BRI secara berkala melakukan audit dan evaluasi terhadap sistem keamanan data untuk memastikan bahwa semua celah keamanan telah ditutup. Selain itu, BRI juga meningkatkan kesadaran karyawan mengenai pentingnya keamanan data dan memberikan pelatihan yang relevan untuk meningkatkan kemampuan mereka dalam mengidentifikasi dan mencegah potensi ancaman siber per 2026.
Dampak Positif Sertifikasi ISO untuk Inovasi BRI
Dengan fondasi teknologi yang semakin kuat dan terstandarisasi, BRI semakin siap untuk melakukan inovasi dalam layanan perbankan digital. BRI berencana untuk meluncurkan berbagai produk dan layanan baru yang inovatif untuk memenuhi kebutuhan nasabah yang terus berkembang di tahun 2026.

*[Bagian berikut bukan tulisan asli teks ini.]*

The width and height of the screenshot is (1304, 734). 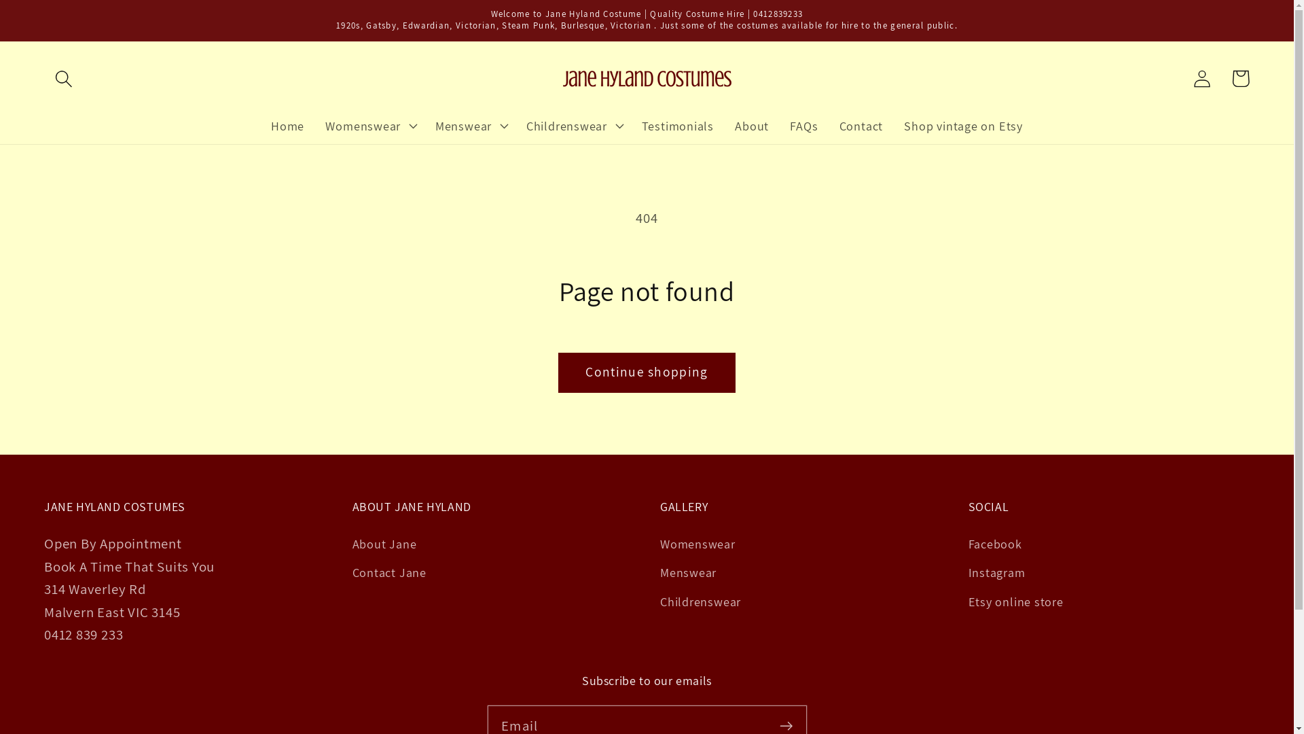 What do you see at coordinates (287, 126) in the screenshot?
I see `'Home'` at bounding box center [287, 126].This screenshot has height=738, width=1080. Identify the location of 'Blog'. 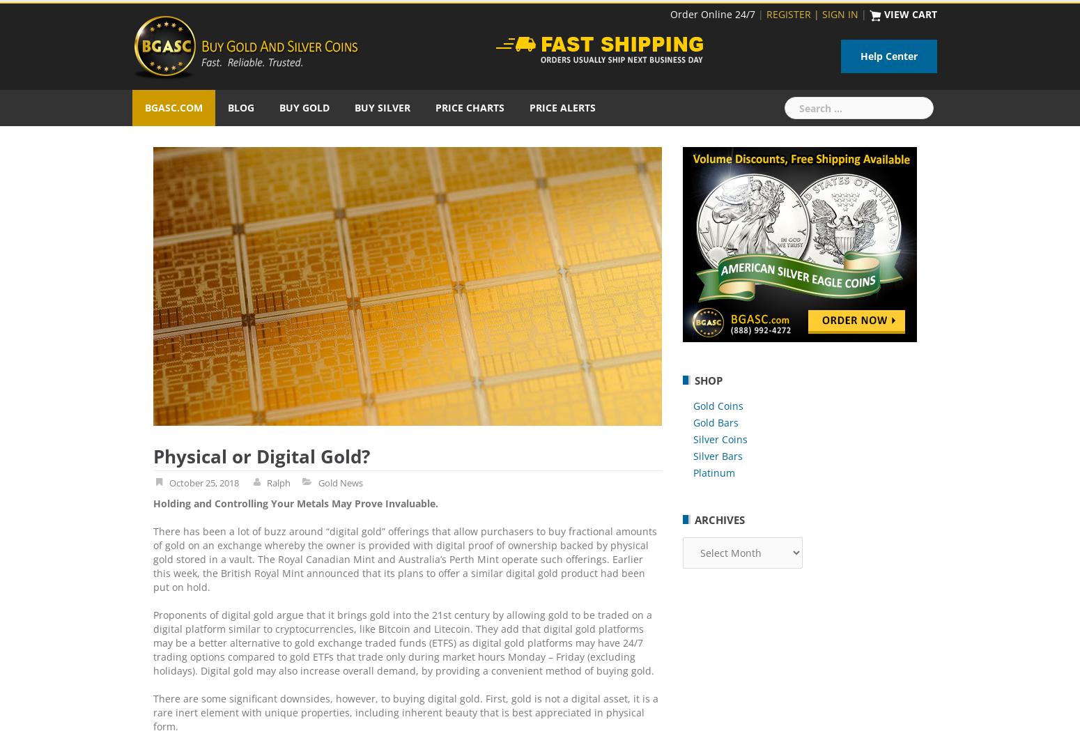
(240, 107). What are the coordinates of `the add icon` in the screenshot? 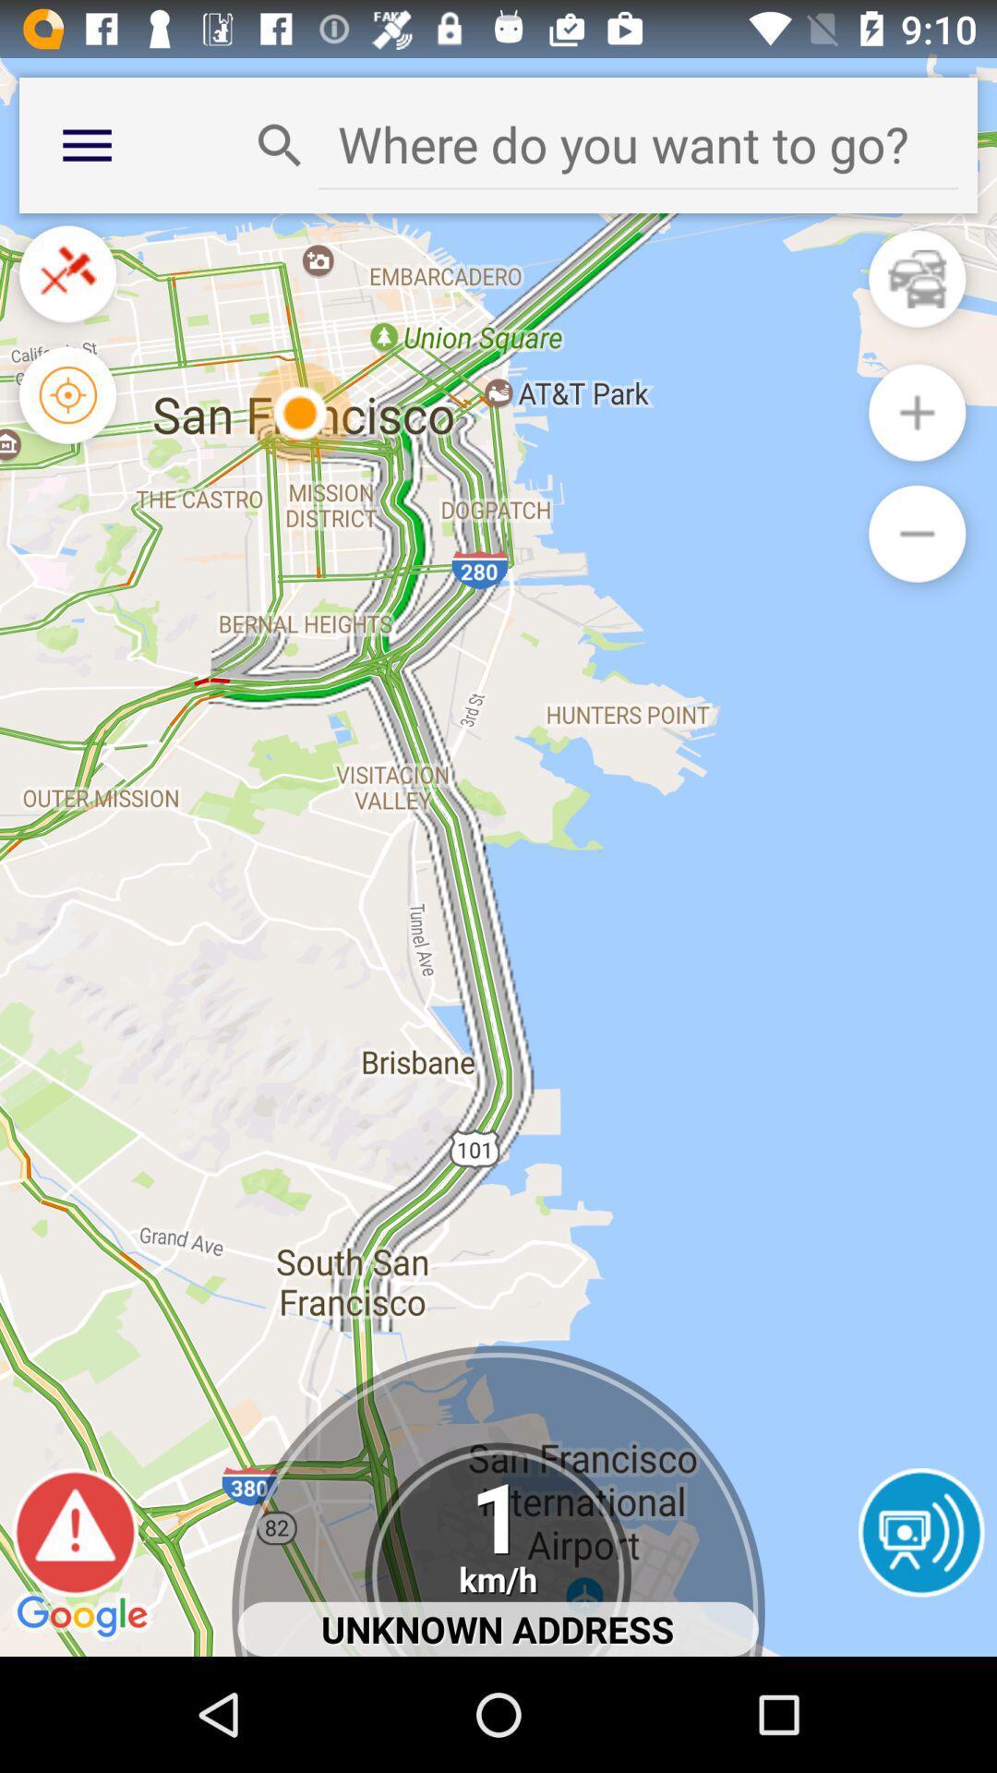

Beberapa inovasi yang sedang BRI kembangkan antara lain adalah aplikasi mobile banking yang dilengkapi dengan fitur-fitur canggih, layanan pembayaran digital yang lebih mudah dan cepat, serta platform investasi online yang memungkinkan nasabah untuk berinvestasi dengan lebih mudah dan aman.
Selain itu, BRI juga berencana untuk mengembangkan layanan perbankan digital yang lebih personal dan disesuaikan dengan kebutuhan masing-masing nasabah. Dengan memanfaatkan teknologi kecerdasan buatan (AI) dan analisis data, BRI dapat memberikan rekomendasi produk dan layanan yang relevan dengan profil dan preferensi nasabah.
Bahkan, BRI berani menargetkan diri untuk menjadi pemimpin dalam inovasi perbankan digital di Indonesia pada tahun 2026. Dengan komitmen yang kuat dan dukungan dari seluruh karyawan, BRI yakin dapat meraih target tersebut dan memberikan manfaat yang lebih besar bagi masyarakat.
Kesimpulan
Pencapaian BRI sebagai bank pertama di Indonesia yang meraih sertifikasi ISO/IEC 25000 merupakan bukti nyata komitmen BRI dalam meningkatkan kualitas layanan digital dan keamanan data nasabah. Langkah ini semakin memperkokoh posisi BRI sebagai salah satu bank terkemuka di Indonesia dan menjadi inspirasi bagi industri perbankan lainnya untuk terus berinovasi dan meningkatkan kualitas layanan.
Dengan fondasi teknologi yang kuat dan standar kualitas yang tinggi, BRI siap menghadapi tantangan di era digital dan terus memberikan kontribusi positif bagi perekonomian Indonesia.